Dans la pimpante bourgade de Pagford, la mort soudaine d’un conseiller paroissial, plus qu’une tragédie du quotidien, marque une redistribution d’influence dans la politique de la ville. Autour de la place du défunt, charismatique et progressiste, aspirations et intrigues vont allègrement s’enchevêtrer, remuant la fange que cache toute petite ville, fut-elle proprette, et faisant ressortir le pire bien plus que le meilleur chez tout un chacun…

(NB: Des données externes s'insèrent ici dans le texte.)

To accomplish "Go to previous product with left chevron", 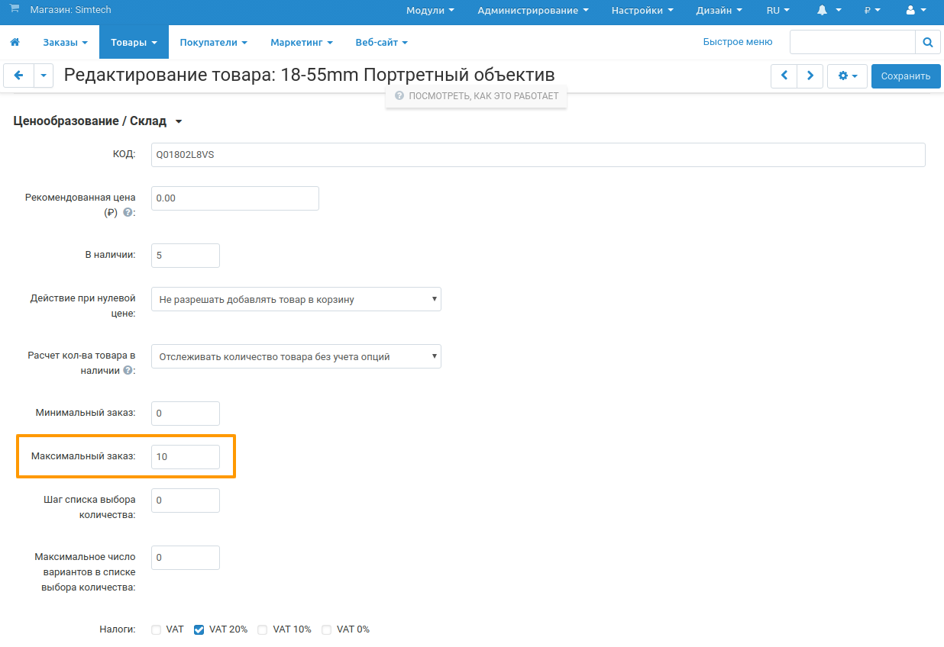I will coord(784,76).
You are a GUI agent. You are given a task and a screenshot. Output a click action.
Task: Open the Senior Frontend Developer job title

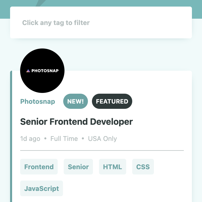coord(76,122)
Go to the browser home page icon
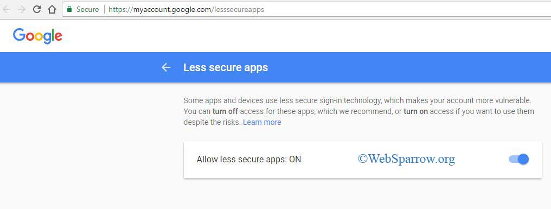Viewport: 551px width, 209px height. [52, 10]
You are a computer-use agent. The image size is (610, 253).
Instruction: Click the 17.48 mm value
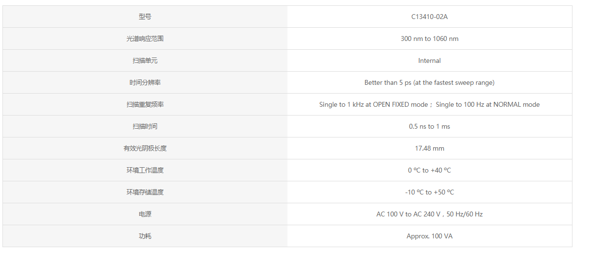(x=429, y=148)
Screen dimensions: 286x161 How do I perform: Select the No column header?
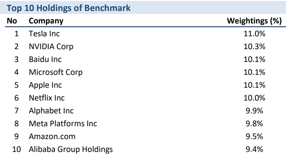pos(12,21)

Alors tout d’abord un mot sur l’inévitable comparaison avec le célébrissime Harry, je confirme donc que Une place à prendre n’a rien à voir avec les aventures du jeune sorcier, tout au plus peut-on noter que l’auteure excelle toujours dans le maniement de personnages adolescents. Quant à l’idée que ce nouveau roman donnerait dans la noirceur pour rompre avec les précédents “livres pour enfants” de l’auteure, je suis un tantinet surprise. Rappelons que le cycle en question commençait par un jeune garçon témoin du meurtre de ses parents, élevé sous un escalier par une famille indigne qui l’affamait et le maltraitait … arrêtons nous là, certains n’ont pas encore lu la suite (j’ai des aveux).

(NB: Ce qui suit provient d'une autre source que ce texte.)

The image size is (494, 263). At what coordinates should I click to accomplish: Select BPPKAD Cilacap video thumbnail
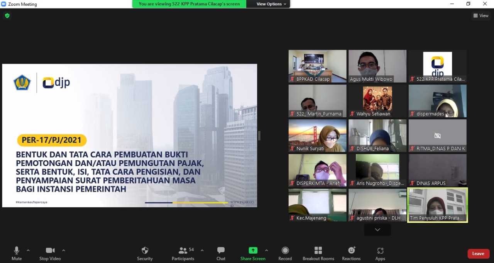point(317,66)
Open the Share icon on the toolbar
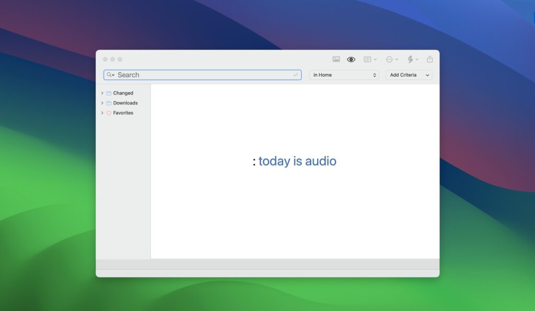The image size is (535, 311). click(x=429, y=59)
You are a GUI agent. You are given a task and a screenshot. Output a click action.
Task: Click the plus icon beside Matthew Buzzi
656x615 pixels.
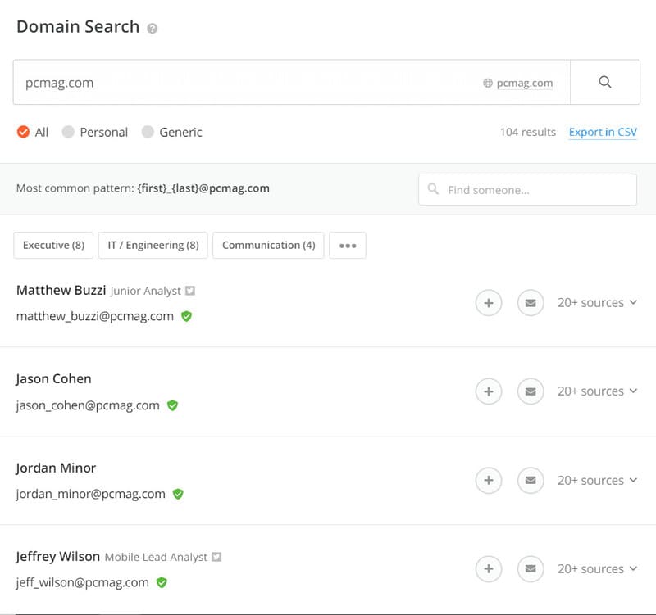(489, 302)

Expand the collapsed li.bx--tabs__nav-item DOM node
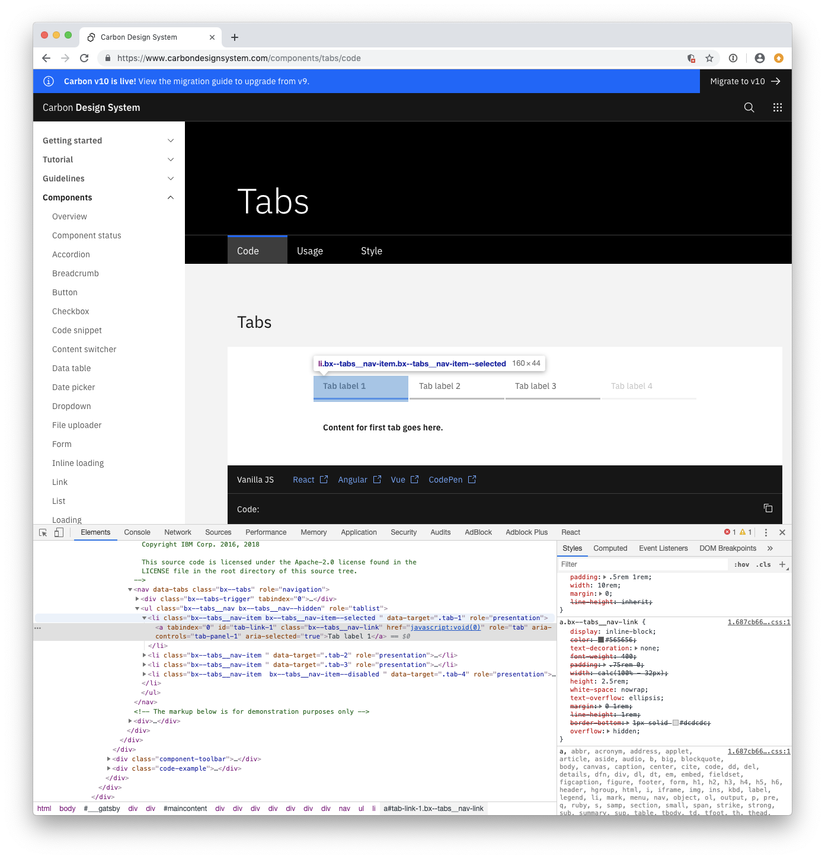[x=145, y=655]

En toute honnêteté, j’ai d’abord hésité devant ce pavé de 700 pages, un peu refroidie par les critiques négatives qui m’étaient tombées sous les yeux. Fort heureusement, dès la première page la magie Rowing a de nouveau fonctionné et j’ai dévoré ce foisonnant roman en deux temps trois mouvements – bon disons trois jours et n’en parlons plus. J’y ai retrouvé ce que j’aime chez cette auteure, une construction impeccablement huilée, un style plus que plaisant et des personnages magnifiques sinon sympathiques (ce qu’ils ne sont pas dans l’ensemble, autant prévenir tout le monde), crédibles, vivants, réels, dotés, quelque soient leurs âges ou leurs conditions, d’une voix, d’un ton, d’un langage unique et impossible à confondre.

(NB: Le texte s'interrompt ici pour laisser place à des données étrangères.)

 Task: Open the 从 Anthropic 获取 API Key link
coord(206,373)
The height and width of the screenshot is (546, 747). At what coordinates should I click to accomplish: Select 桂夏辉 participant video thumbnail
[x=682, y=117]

Alors oui c’est noir, noir comme une comédie de moeurs où l’hypocrisie ordinaire va exercer ses ravages, ceux de l’égoïsme, de l’indifférence et de la médiocrité. Car la plupart des acteurs ne sont que cela, ordinaires, et sans doute est-ce ce qui dérange. Seraient-ils des tueurs assoiffée de sang, on pourrait les détester en paix. Mais non, ce ne sont dans l’ensemble que de banals citoyens, ni vraiment bons, ni franchement mauvais, tout occupés à faire triompher qui sa cause qui son intérêt sans trop de soucier des dégats collatéraux que ceux-ci concernent des inconnus ou leur propre famille – et le retour de bâton sera pénible pour tous. Du moins pendant un temps car tout bien considéré, les conséquences seront bien loin d’être équitablement réparties et certains sont plus que d’autres marqués pour souffrir. Et la description féroce que Rowling fait de la société anglaise et de ses problèmes – conflits sociaux, pauvreté, division de classe, drogue, solitude adolescente, impuissance des services sociaux, que sais-je encore – coupe un tantinet le souffle, tant par sa justesse que par sa cruauté. Ce n’est d’ailleurs pas le moindre de ses tours de force d’avoir réussi un portrait si intimement anglais et si évidemment universel, car l’histoire pourrait se passer n’importe où, dans une de ces petites villes coquettes et prospères où il ne se passe jamais rien.
Terminons malgré tout sur une note moins sombre, car étrangement j’ai trouvé ce roman obsédant, passionant mais certainement pas déprimant car s’il y a du drame, il y a aussi de l’espoir et quelques pointes d’humour bienvenues qui contribuent à l’équilibre de l’ensemble. Mention spéciale à une des plus belles crises de la quarantaine féminine que j’ai eu l’occasion de lire. Magistral !
Une place à prendre – J.K. Rowling – 2012 – traduit de l’anglais par Pierre Demarty
Lu dans le cadre du match de la rentrée organisé par Prime Minister que je remercie pour ce beau cadeau et comme l’impose cet exercice, je lui attribue 18/20 car, pour moi, on frôle le chef d’oeuvre.